世界は未だ真実の姿を見せず、人々の中で答えは出ていない。
だがしかし―――
プロローグ1「物語の始まり」
「何故、何故究極の存在である我が、不完全な人間共に負ける!?」
薄暗い密室の中、玉座と思わしき椅子の前に立ち、今にも消えそうな影が、聴く者を戦慄させる声音で吠える。
「人は、完全じゃない。だからこそ、完全を目指して際限無く成長する。自分が究極だと思い込んで、そこで止まっているお前に負ける筈がない」
影に相対する十三の異形の戦士の人影の一人が、淡々と話す。
「『幻想』に隠れし有象無象共よ、貴様らはいいのか!?そいつを、その男を招き入れても!」
「あらゆるモノの全てを受け入れる」
「気に入らなかったら、力ずくでなんとかする」
「ずいぶん前からそうしてきた。それが、ここのルールだ」
影の問いに、十三人は悠然と構える。
「いつか、後悔するぞ、我が息子よ!そして、人間共!!」
とうとう影は、消えてないのは頭部だけを残すのみとなった。
「その時はその時だ。私達の人を見る目がなかっただけの話だ」
「それに、後悔なんてとっくの昔にしてるさ」
十三人の中で唯一、男だと思われる声の人影は周りの、共に戦った仲間を見渡す。
「何せ、世話の焼けるめんどーな奴らに絡まれたからな」
影はその言葉に、顔を愉快そうに歪める。
「ククク。では、我からの忠告だ。『神』の遊戯は繰り返される。相見えるその日まで、せいぜい平和を楽しむのだな」
その言葉を最後に、影は完全に消えた。
それを見届けると、十三人は異形の戦士の姿を解く。
そこにいたのは、古今東西まちまちの服装の少女達と、一人の青年であった。
「よし!これで、異変解決ね!」
「あとは、宴会だけか。皆の者!呑むぞ、騒ぐぞ」
『オォォォォォォォォ!!』
疲労を見せず、むしろ先程以上の気迫を出す少女達は、足早に部屋の出口に向かう。
だが、青年だけは影がいた場所を見つめ、動こうとしなかった。
「何ボサッとしてるの!」
「そうですよ!今回の宴会の炊事は、あなただけにしますよ!」
「おいしい酒も待ってるわよ!」
そんな青年を見かねたのか、少女達は口々にまくしたてながら、無理やり引っ張って行く。
「やれやれ。
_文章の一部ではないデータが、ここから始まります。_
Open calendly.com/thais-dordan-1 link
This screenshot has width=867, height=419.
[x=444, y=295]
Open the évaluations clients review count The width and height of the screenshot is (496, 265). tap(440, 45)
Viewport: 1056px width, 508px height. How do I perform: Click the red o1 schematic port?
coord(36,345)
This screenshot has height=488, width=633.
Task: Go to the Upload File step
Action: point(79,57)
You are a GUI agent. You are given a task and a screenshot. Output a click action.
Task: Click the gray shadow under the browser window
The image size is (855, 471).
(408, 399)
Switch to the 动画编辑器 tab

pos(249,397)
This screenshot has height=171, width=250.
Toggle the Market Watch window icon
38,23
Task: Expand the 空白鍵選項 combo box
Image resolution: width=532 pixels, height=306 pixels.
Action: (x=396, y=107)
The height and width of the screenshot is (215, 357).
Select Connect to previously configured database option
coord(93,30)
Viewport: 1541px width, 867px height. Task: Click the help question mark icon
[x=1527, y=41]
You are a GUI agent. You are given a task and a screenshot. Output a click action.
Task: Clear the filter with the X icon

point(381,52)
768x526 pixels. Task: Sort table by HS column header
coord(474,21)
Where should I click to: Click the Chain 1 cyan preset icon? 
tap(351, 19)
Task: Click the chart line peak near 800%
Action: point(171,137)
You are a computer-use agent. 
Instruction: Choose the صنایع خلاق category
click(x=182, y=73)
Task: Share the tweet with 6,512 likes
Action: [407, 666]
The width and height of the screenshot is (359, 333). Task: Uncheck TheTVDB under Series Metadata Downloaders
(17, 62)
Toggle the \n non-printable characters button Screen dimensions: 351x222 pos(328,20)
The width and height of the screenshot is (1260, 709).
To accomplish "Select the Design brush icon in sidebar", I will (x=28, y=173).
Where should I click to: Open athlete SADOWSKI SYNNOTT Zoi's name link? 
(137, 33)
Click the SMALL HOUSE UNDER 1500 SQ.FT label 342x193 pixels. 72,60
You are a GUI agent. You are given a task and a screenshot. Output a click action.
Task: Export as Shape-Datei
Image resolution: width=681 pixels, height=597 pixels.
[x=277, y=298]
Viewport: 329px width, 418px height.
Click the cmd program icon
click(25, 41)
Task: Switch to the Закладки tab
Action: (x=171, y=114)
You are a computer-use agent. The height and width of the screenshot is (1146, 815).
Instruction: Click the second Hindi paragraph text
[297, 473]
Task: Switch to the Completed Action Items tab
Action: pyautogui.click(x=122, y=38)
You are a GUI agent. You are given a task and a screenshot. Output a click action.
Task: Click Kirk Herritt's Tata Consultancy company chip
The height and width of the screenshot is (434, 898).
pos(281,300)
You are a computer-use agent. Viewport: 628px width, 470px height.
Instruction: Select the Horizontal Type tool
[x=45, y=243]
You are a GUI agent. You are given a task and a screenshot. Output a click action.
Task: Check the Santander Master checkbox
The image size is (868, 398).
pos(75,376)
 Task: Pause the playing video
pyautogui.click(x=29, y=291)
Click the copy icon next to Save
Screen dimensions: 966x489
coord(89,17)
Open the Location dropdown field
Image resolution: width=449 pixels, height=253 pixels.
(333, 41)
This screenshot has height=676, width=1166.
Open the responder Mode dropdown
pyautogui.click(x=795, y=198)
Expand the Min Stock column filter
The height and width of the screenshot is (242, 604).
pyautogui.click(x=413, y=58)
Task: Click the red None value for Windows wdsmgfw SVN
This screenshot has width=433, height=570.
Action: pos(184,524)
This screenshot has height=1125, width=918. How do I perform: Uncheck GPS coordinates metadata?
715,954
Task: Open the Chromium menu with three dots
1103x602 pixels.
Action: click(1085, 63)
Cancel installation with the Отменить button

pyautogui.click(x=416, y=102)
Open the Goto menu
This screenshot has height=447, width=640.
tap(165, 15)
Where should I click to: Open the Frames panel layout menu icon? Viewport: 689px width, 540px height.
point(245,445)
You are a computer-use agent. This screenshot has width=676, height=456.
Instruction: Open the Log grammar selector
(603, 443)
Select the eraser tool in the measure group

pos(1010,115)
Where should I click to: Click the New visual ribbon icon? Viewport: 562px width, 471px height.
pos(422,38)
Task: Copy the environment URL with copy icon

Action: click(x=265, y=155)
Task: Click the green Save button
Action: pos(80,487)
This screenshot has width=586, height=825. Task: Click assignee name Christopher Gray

そいつは勘弁だな」
青年は諦めたようにため息をつき、少女達の後を追う。
「……できれば、二度と関わりたくないよ」
青年が部屋を出る際に呟いた言葉は、少女達の耳には届かなかった。
しかし、空に浮かぶ三日月が、青年の願いを嘲笑うかのように、歪んでいた。
―――だがしかし、世界の真実を識った者ならこう答えるであろう。
アレは、人が扱える代物ではない。知るべきでなかった、と。
『魔導』の『魔』とは、××××を指すのだから……
暗い昏いどこまでも漆黒が覆う空間の中、その一画にソレはいた。
『人は、完全じゃない。だからこそ、完全を目指して際限無く成長する。自分が究極だと思い込んで、そこで止まっているお前に負ける筈がない』
何も無い空間に、映像だけが流れる。
「きゃははははは!!何このセリフ、受けるー!」
その映像を見ているのは、見た目は年端もいかぬ子供であった。
格好は古代ギリシャの人のような上下白の服装であり、容姿は少年のようにも、少女のようにも見える中性的であった。
「あはははははは!!あーあ、はぁ……」
腹を抱えて両足をバタバタさせながら笑っていた子供は、ピタリと笑うのを止めた。
流れていた映像も途切れ、空間が静寂に包まれる。
「コレを見るのも飽きたしな。……よし!新しいゲームを始めよう!!」
恐ろしい程無邪気に、鳥肌が立つ程純粋にこれから起こる事を楽しみだと言わんばかりに宣言する。
「出ておいで!」
何も無い虚空に呼びかけると、闇の中にも関わらず闇が溢れ、そこから一羽の鷲が現れた。
「お呼びですか?」
人語を解する鷲にさしたる驚きも見せず、子供はニコニコと顔を向ける。
スッと、右手を差し出すと、手の平に一つの泡が生じ、やがてそれを起点に上下左右大小様々な形の泡が発生して、あっという間に空間の中で広がる。
「お遊戯の時間だよ。方法は任せるから、楽しませて」
その泡の一つを指さしながら、子供は告げる。
「御意」
子供の命令に恭しく頭を垂れると、鷲は闇の中に消えた。
再び子供だけとなった空間の中、未だ消えていない泡の一つに手を伸ばす。
まるでそれは、玩具を壊すかの如く。
バチィ!!
だが、子供の行動は泡に触れた瞬間、電撃のようなものが迸り、手を弾かれたことによって途中で妨げられた。
「あーあ。やっぱ駄目か」
手を引っ込めると、子供は視線を先程まで見ていた画面に戻す。
「精々足掻け、同朋よ。貴様に安息などない」
子供の顔から表情が消え、あるシーンで止まった画面をいつまでもいつまでも睨みつけていた。
その画面には、少女達に囲まれて共に酒を飲んでいる青年がアップで映っていた。